What you need to do: Reproduce the entries that follow exactly, dropping each image.
---
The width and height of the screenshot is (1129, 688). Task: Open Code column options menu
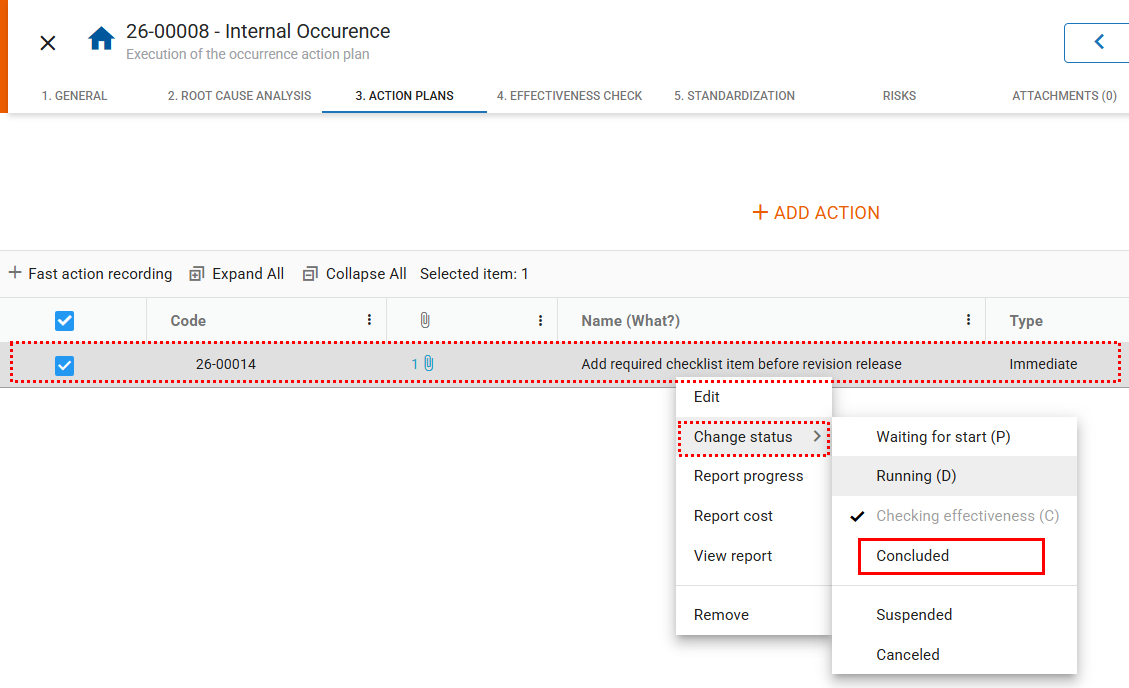pos(369,321)
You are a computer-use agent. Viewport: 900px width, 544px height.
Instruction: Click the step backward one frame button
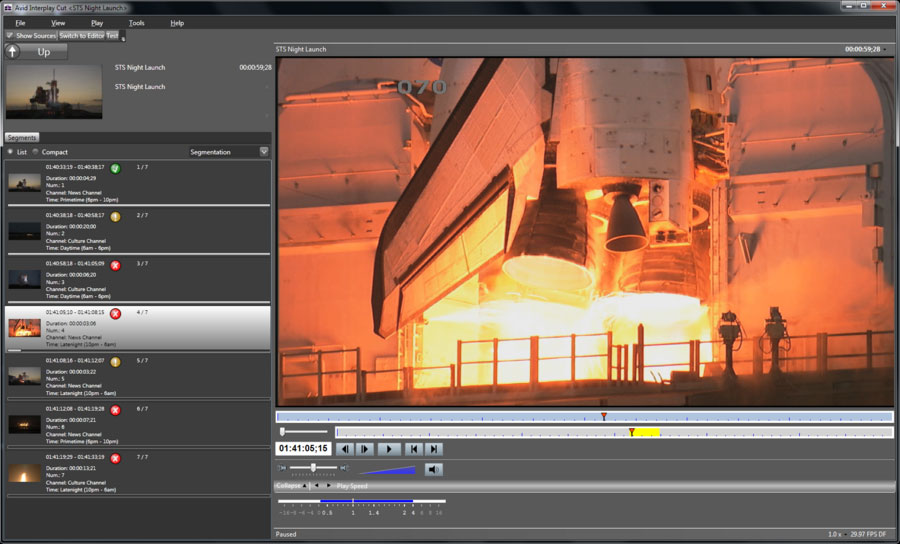click(x=345, y=449)
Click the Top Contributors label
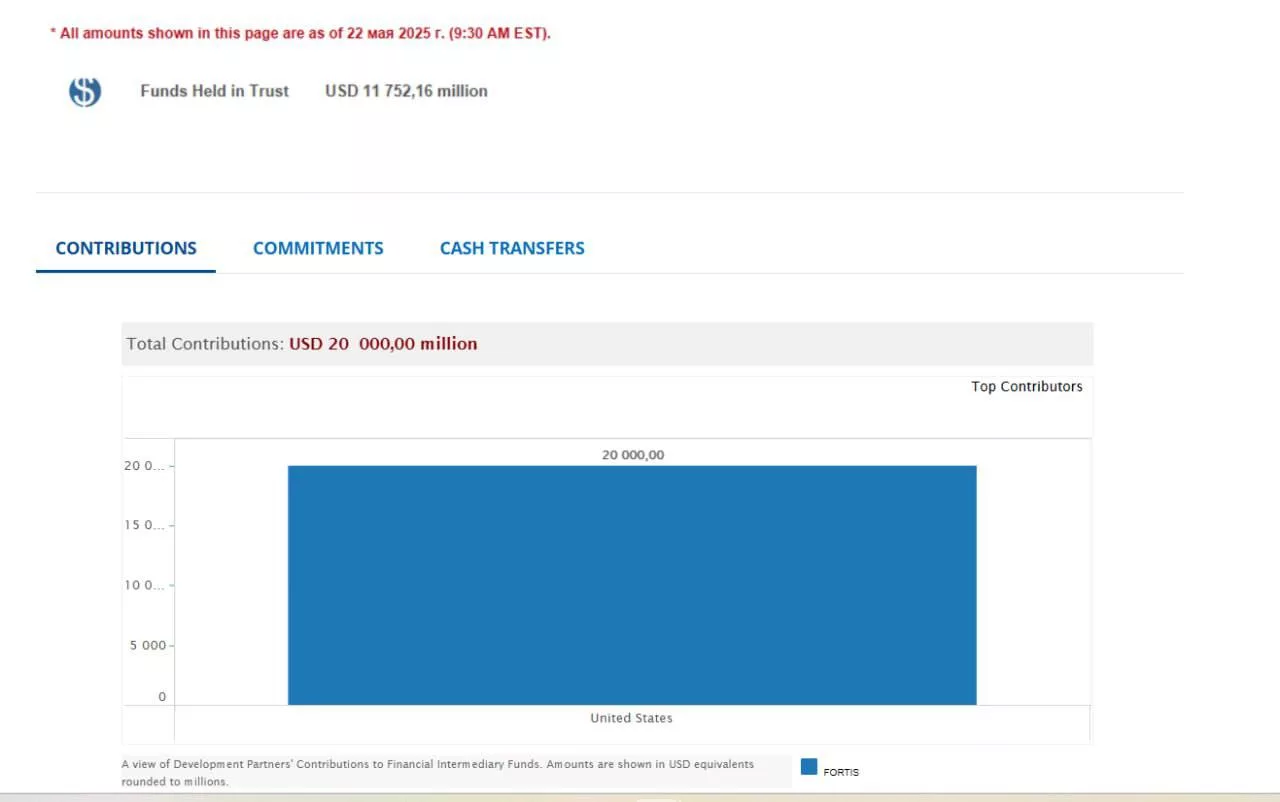This screenshot has width=1280, height=802. (x=1026, y=386)
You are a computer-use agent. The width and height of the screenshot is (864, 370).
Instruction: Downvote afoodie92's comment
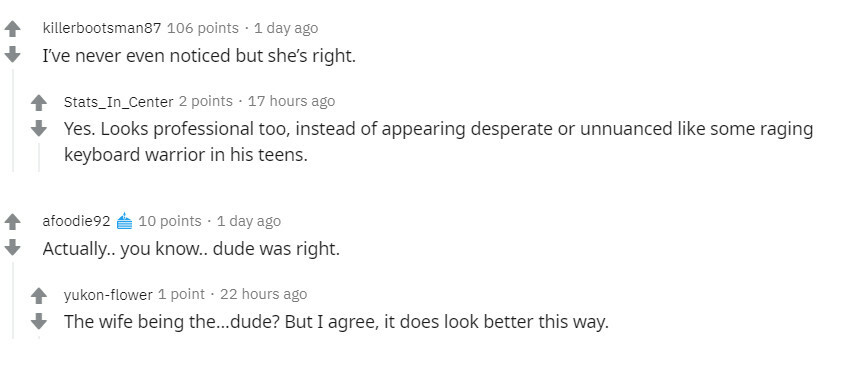[x=12, y=248]
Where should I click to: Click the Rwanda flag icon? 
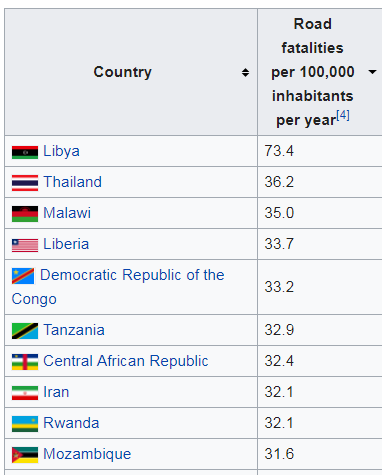25,424
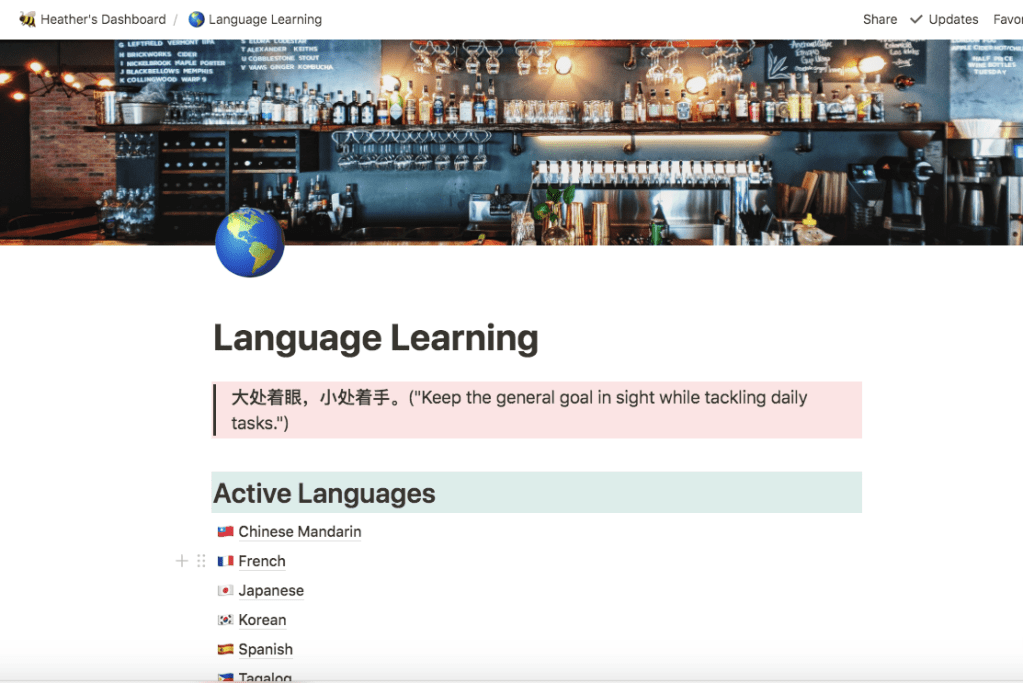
---
Response to the exercise:
The width and height of the screenshot is (1129, 688). Task: Open Code column options menu
pos(369,321)
You are a computer-use agent. Viewport: 900px width, 544px height.
Instruction: Click the step backward one frame button
click(x=345, y=449)
Click the Top Contributors label
This screenshot has width=1280, height=802. (x=1026, y=386)
You are a computer-use agent. The width and height of the screenshot is (864, 370).
Instruction: Downvote afoodie92's comment
[x=12, y=248]
Where should I click to: Click the Rwanda flag icon? 
25,424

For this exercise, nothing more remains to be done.